Common procedure for applying throttling rules

Every scenario in this topic follows the same three-step process after creating the ASMGlobalRateLimiter YAML:

  1. Apply the rule in the ASM control plane:

       kubectl apply -f global-ratelimit-gw.yaml
  2. Extract the generated configuration from the reconciled resource: Locate the status.config.yaml field in the output and copy its content exactly.

       kubectl get asmglobalratelimiter global-test -n istio-system -o yaml
  3. Update the ConfigMap in the ACK cluster. Paste the config.yaml content into the data.config.yaml field of the ratelimit-config ConfigMap, then apply: The ConfigMap format:

       kubectl apply -f ratelimit-config.yaml
       apiVersion: v1
       kind: ConfigMap
       metadata:
         name: ratelimit-config
       data:
         config.yaml: |
           # Paste the content from status.config.yaml here

Scenario 1: Route-level throttling

Limit all traffic on a specific virtual service route. This example limits the productpage-route-name1 route at bf2.example.com:80 to 1 request per minute.

Step 1: Create the throttling rule

Create a file named global-ratelimit-gw.yaml:

apiVersion: istio.alibabacloud.com/v1beta1
kind: ASMGlobalRateLimiter
metadata:
  name: global-test
  namespace: istio-system
spec:
  workloadSelector:
    labels:
      istio: ingressgateway
  rateLimitService:
    host: ratelimit.default.svc.cluster.local
    port: 8081
    timeout:
      seconds: 5
  isGateway: true
  configs:
  - name: productpage
    limit:
      unit: MINUTE
      quota: 1
    match:
      vhost:
        name: bf2.example.com
        port: 80
        route:
          name_match: productpage-route-name1

Key fields:

FieldDescription
workloadSelectorTargets the ingress gateway workload. Set to istio: ingressgateway.
isGatewayMust be true for gateway-level throttling.
rateLimitServiceAddress and timeout for the throttling service deployed in the Preparations section.

——

→ What is asked: Print the passage of the throttling guide starting with "1. Apply the" and going on through "its content exactly.". Rely on nothing but the throttling guide above.

→ Dataset extract:
——

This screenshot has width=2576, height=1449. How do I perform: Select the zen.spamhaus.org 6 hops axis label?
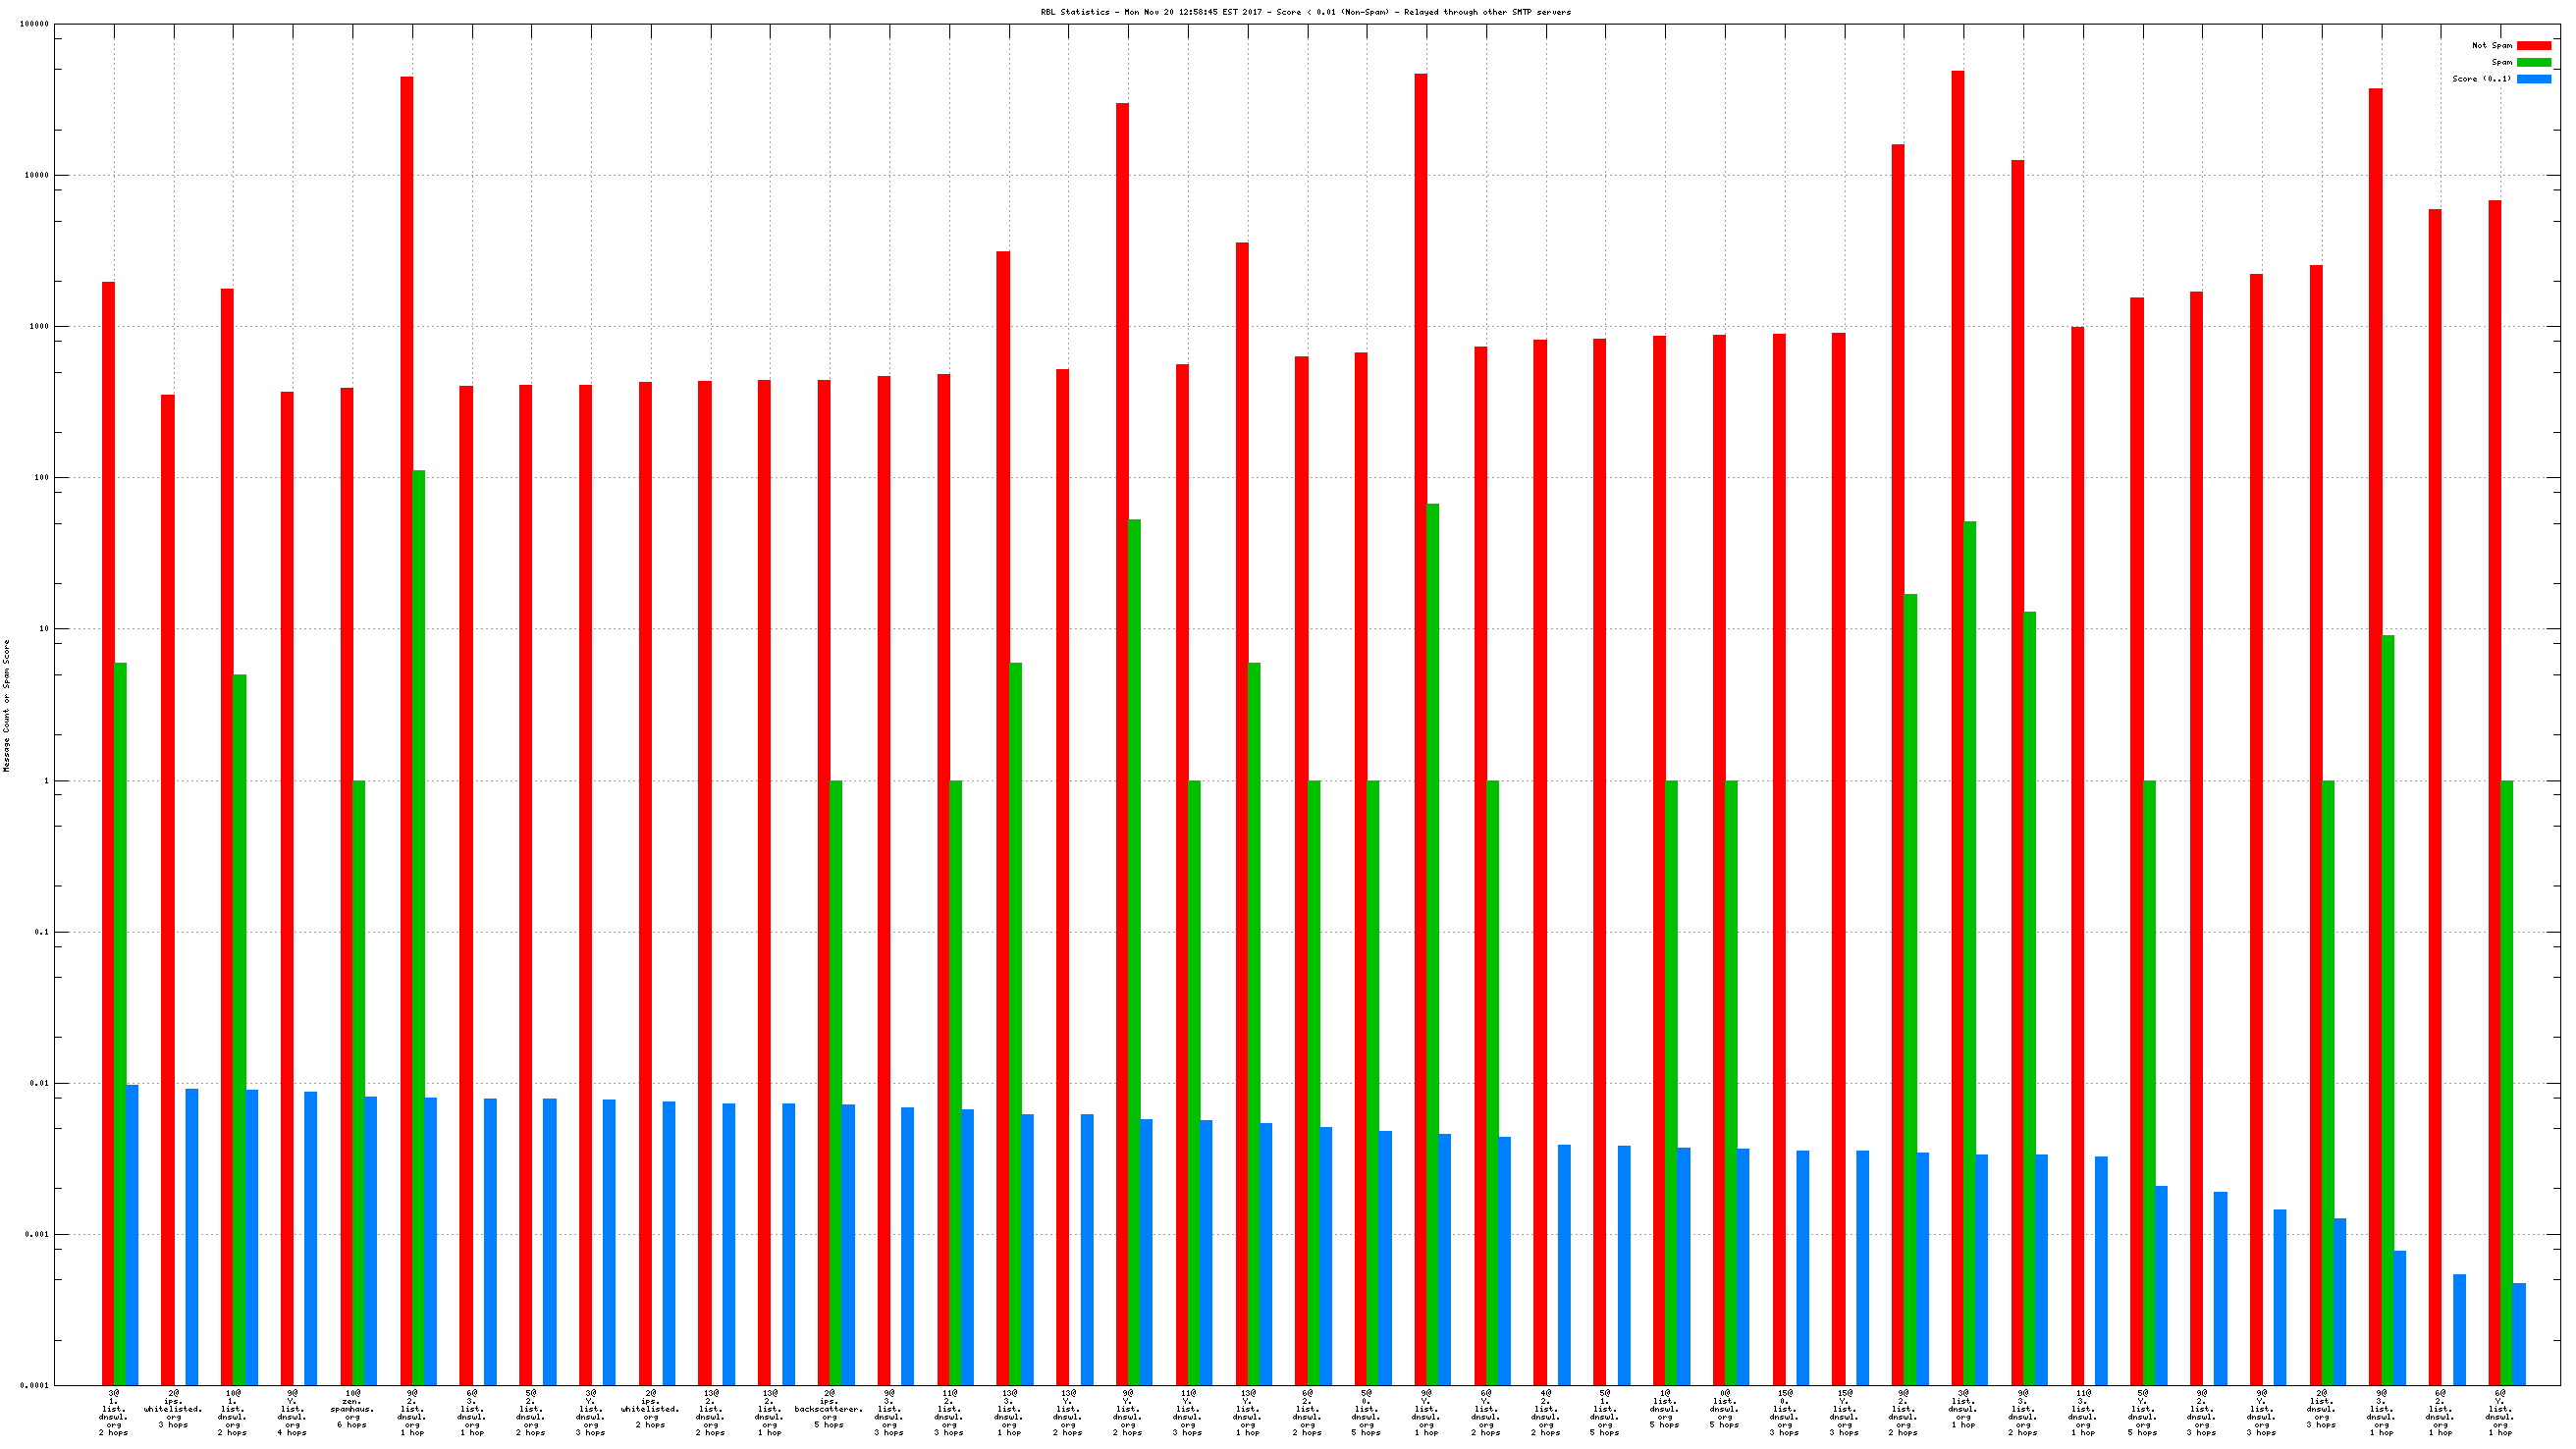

——

→ Answer in full:
1. Apply the rule in the ASM control plane:

       kubectl apply -f global-ratelimit-gw.yaml
  2. Extract the generated configuration from the reconciled resource: Locate the status.config.yaml field in the output and copy its content exactly.